Hello, I’m Morris Blart, a country lawyer with a yarn to spin. Welcome to my new column, Craw & Order, where my associates and I review the latest legal decisions and what they mean for you, the layperson. The laws, the cases, the jurisprudence, are they hot? Or, pursuant to analysis, are they not? Let’s have a look.


Six-person jury sentences woman to life in prison; judge knows he’s wrong but lets it slide anyway.

Louisianans recently voted to amend our constitution to require conviction by unanimous jury and we should give credit to an excellent grassroots campaign led by local activists (“Amendment 2,” to jog your memory). But there’s still plenty of old-timey racist injustice left in that text.

Per the Louisiana Constitution, unless the crime you’ve been convicted of requires a person to serve a sentence in prison rather than a parish jail, your jury will actually be six people instead of 12. In other words, only the most serious crimes with the most serious sentences are eligible for a 12-person jury in Louisiana. And while there remains (debunked) U.S. Supreme Court precedent from the 1970s (Williams v. Florida) finding the use of the six-person jury to be constitutional, Louisiana remains one of the few states to actually use six-person juries for criminal trials. Current literature and common sense make clear that a 12-person jury is the fairer way to have a criminal trial. A 12-person jury increases the likelihood of a diverse jury and the chance that jurors will recall probative (evidence that proves something essential to the case) or exculpatory (favorable to the defendant) facts from lengthy proceedings. For example, consider George Zimmerman being acquitted of murdering Trayvon Martin by a jury of six women (five white/one Black).

Evelyn Clanton was convicted by a six-person jury of hitting two people in the face with a pipe during a Mardi Gras brawl in the Irish Channel. At her trial she told the jury she was acting in self-defense. Because this was her third conviction, she was sentenced to life in prison under the three-strikes law.

On November 6, 2019, the Fourth Circuit Court of Appeals affirmed Ms. Clanton’s conviction. In his decision, Judge Roland Belsome—who very much has the power and discretion to find a law unconstitutional (and who will be up for reelection in 2020)—misleadingly claims his hands are tied in the matter. He tries to justify his decision by explaining, “while convictions by juries composed of less than 12 persons may be constitutionally questionable by today’s standards, we are bound by [previous cases].” In other words:  I see what you’re getting at, you’re probably right, but I’m still not willing to do anything about it despite the fact that I’m literally a judge. He’s also wrong doctrinally: changing social standards regularly give rise to changes in constitutional rights (for example: gay marriage, interracial marriage, and the death penalty from time to time).

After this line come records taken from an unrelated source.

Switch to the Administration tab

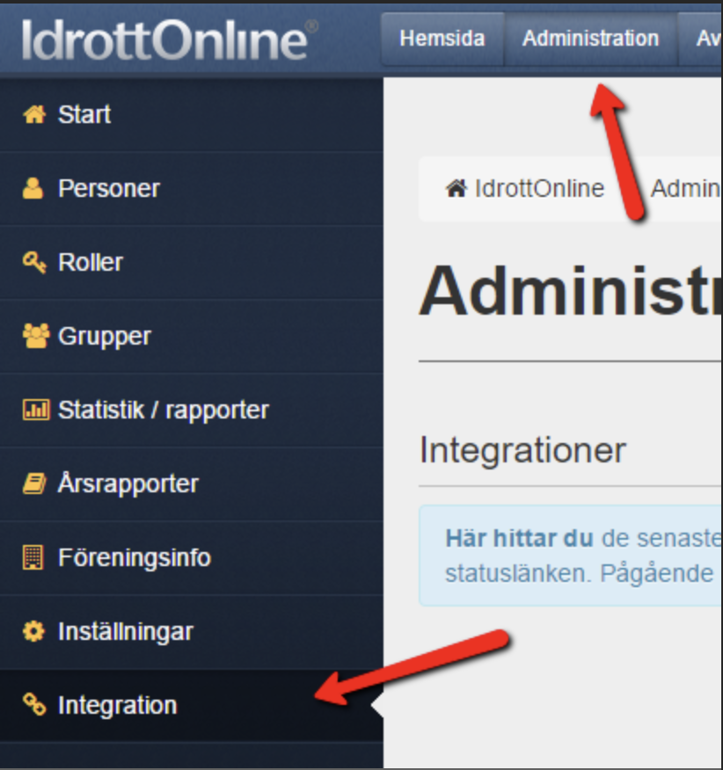coord(590,39)
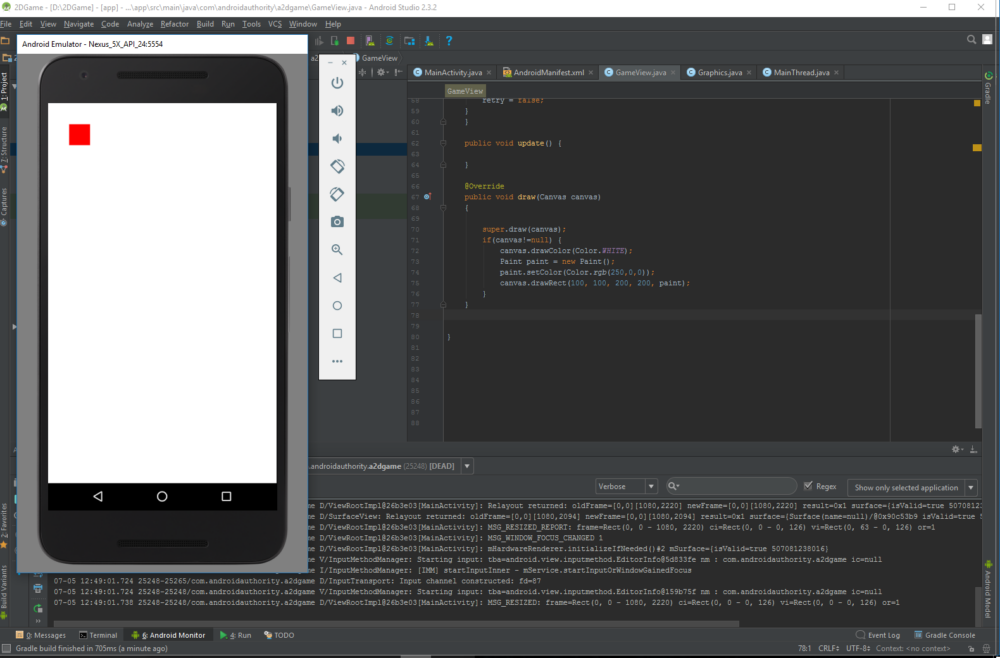Open the Verbose log level dropdown
The height and width of the screenshot is (658, 1000).
tap(650, 486)
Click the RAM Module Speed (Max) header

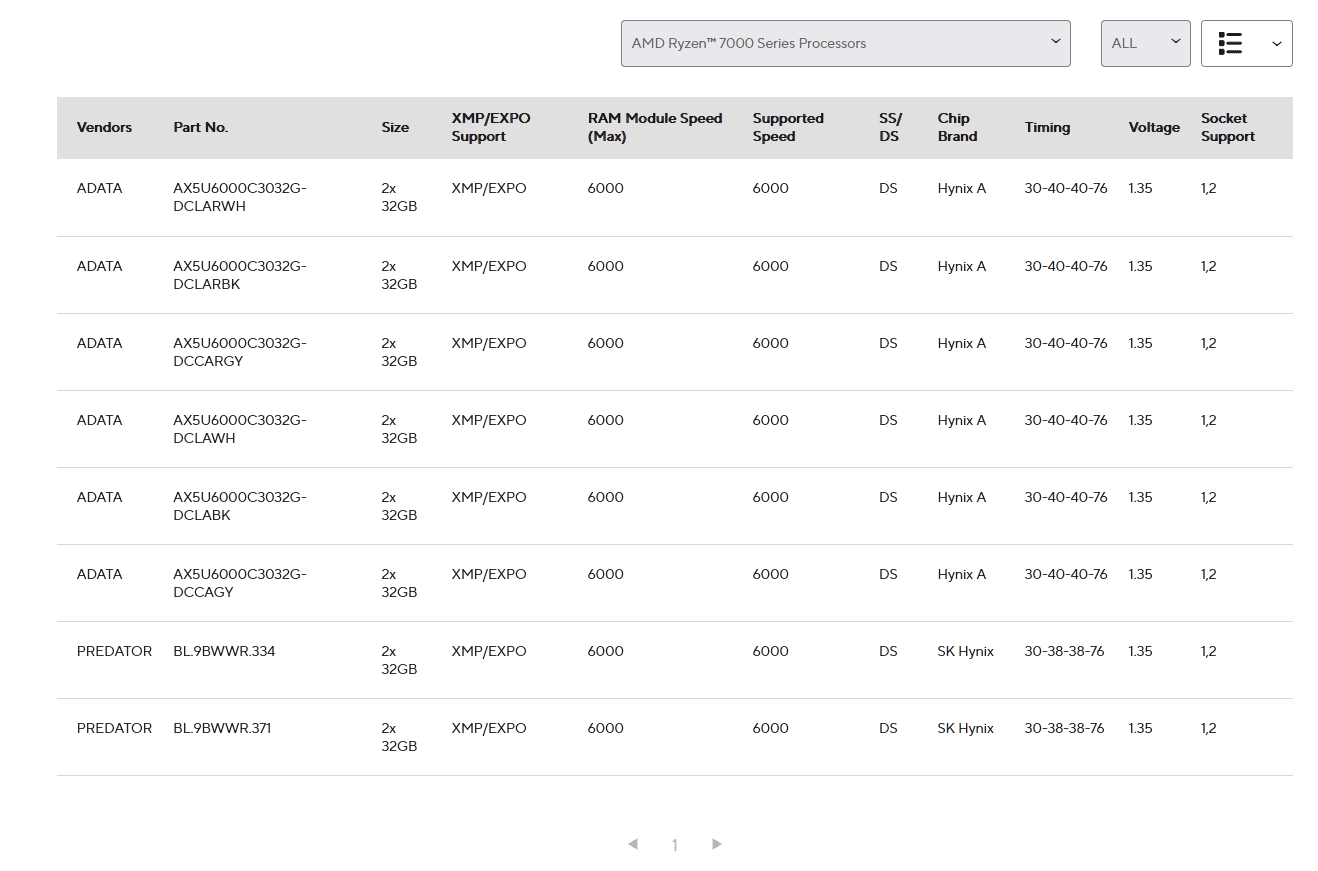click(x=654, y=128)
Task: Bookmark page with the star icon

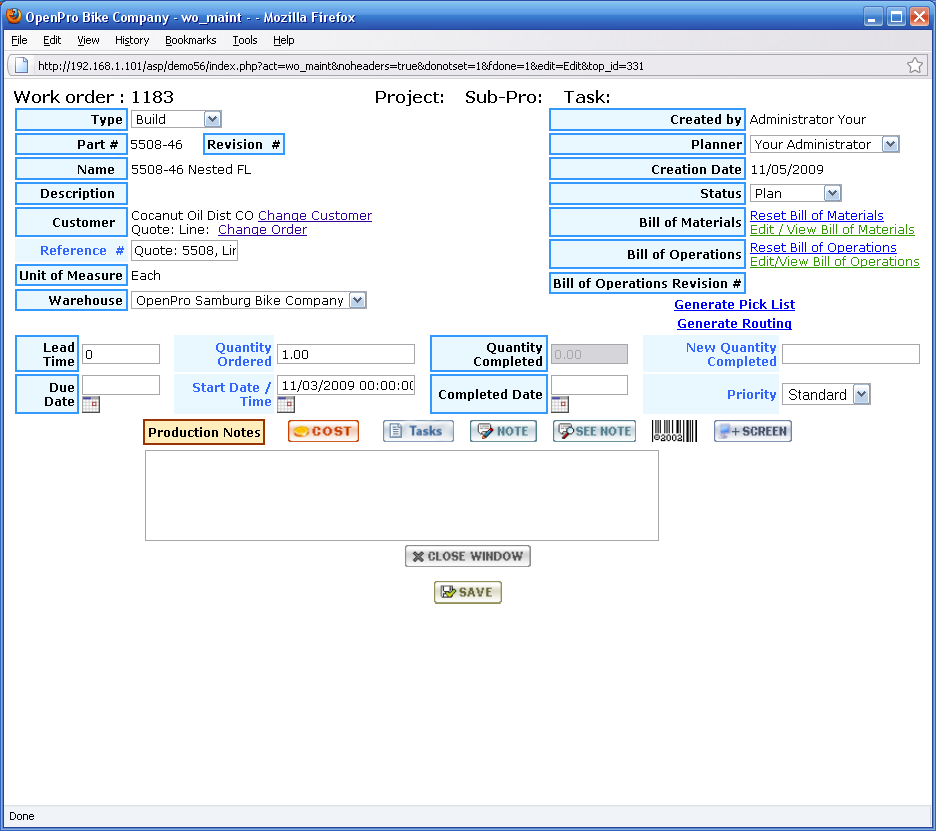Action: pyautogui.click(x=914, y=66)
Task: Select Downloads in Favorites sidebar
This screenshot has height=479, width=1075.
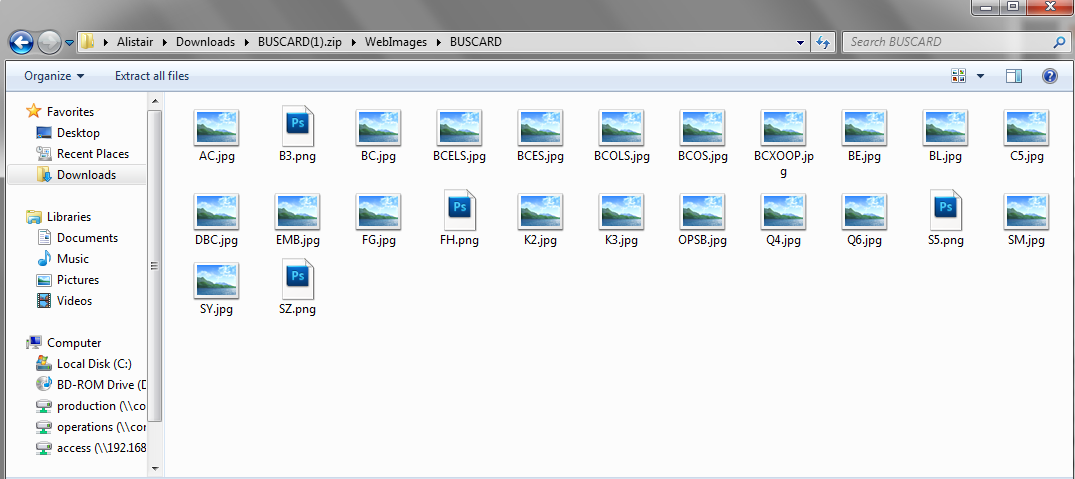Action: [86, 175]
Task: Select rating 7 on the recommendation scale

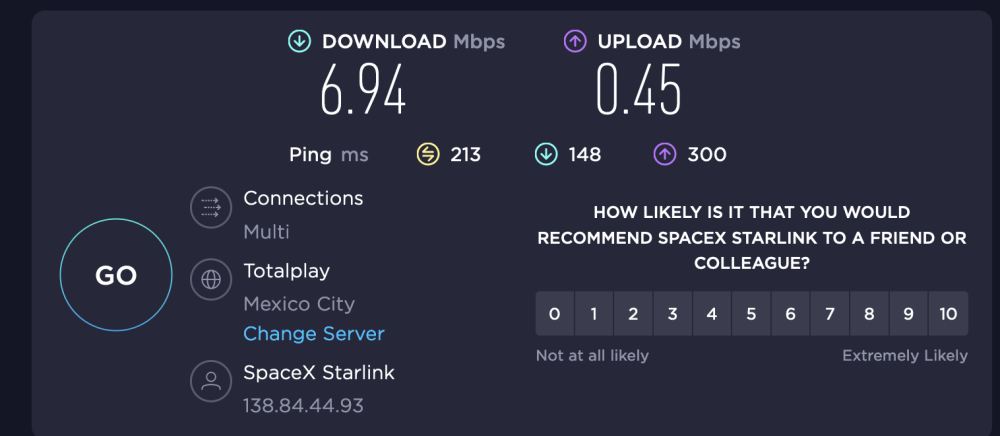Action: pos(830,314)
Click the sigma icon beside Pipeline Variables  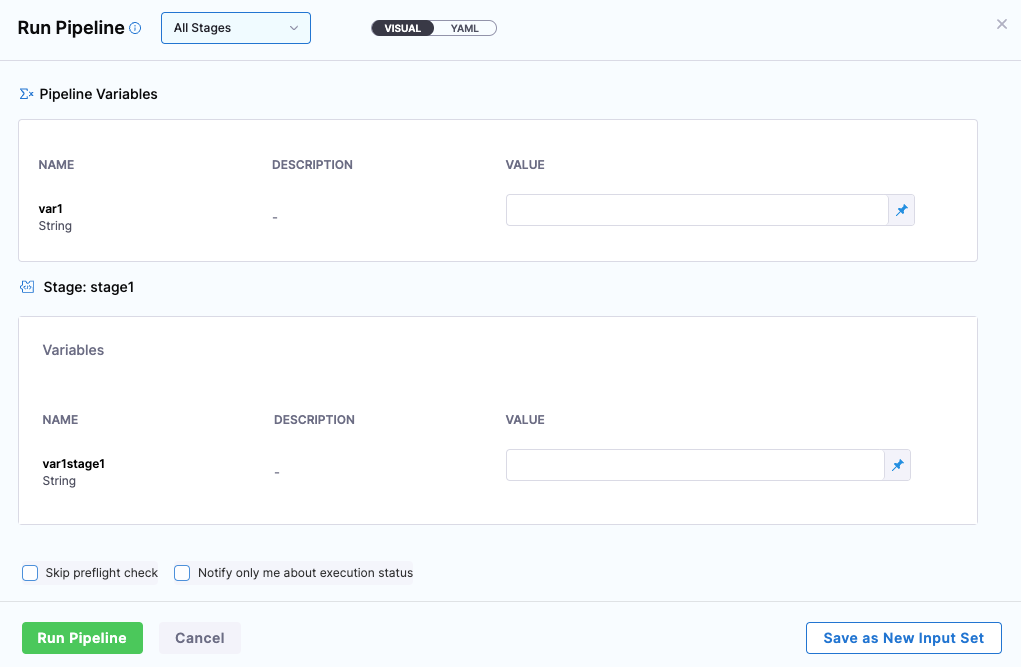click(x=27, y=94)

It gets worse for Ms. Clanton, because even though she was facing life in prison she was still given a six-person jury. And as you’ll recall, the Louisiana Constitution requires those accused of very serious crimes to face a 12-person jury. So how could this happen? A bullshit technicality, of course! According to Judge Belsome, Ms. Clanton was being tried for aggravated battery, which, on its own, does not necessarily carry a life sentence. Per his logic, since the three-strike decision only happens after a conviction (and at the discretion of the district attorney) she wasn’t entitled to the benefit of the 12-person jury. Technically speaking, it was possible that the district attorney wouldn’t seek to apply the three-strike penalty, but any New Orleans defense attorney can tell you that the judge’s decision to go for life was decided long before Ms. Clanton went to trial, likely because she refused a plea. But technicalities aside, the reality was that Ms. Clanton was facing a life sentence and everybody in the court (except for the jury) knew these stakes. This is the type of cutesy logic that only a prosecutor could love.

A note for those monitoring Orleans Parish District Attorney Leon Cannizzaro’s unquenchable thirst for dehumanizing women of color: the Cannizzaro office’s pretrial motion describes Ms. Clanton as “…a bull seeing red, striking suddenly and without provocation…[she] grab[s] the nearest piece of metal available, and swing[s] for the head of whatever poor man was unfortunate enough to have crossed [her] path.” Gross. If you want more information, Judge Regina Bartholomew-Woods’ excellent dissent focuses on a slew of evidence that should have been excluded at Ms. Clanton’ trial. Hopefully, Ms. Clanton continues to appeal this decision to the Supreme Court. If so, watch this space for an update.


New Orleans public defender wins release of crime camera maps.

Generally speaking, the Louisiana legal system is terrible for regular people (i.e. not corporations or the reptilian overclass that controls them). Tenants basically have no rights, civil court costs are astronomical, and the district attorney hands out fake subpoenas like fliers for an open-mic night. One exception is the Public Records Act (PRA), the Louisiana equivalent of the Federal Freedom of Information Act. Not only do Louisiana government agencies have to give you their records, they’ve got to do it quick. And if the government refuses and you win a lawsuit over it, your attorney gets paid, which incentivizes lawyers to take these cases for low-income snoops. As far as Louisiana goes, it might be our only good law.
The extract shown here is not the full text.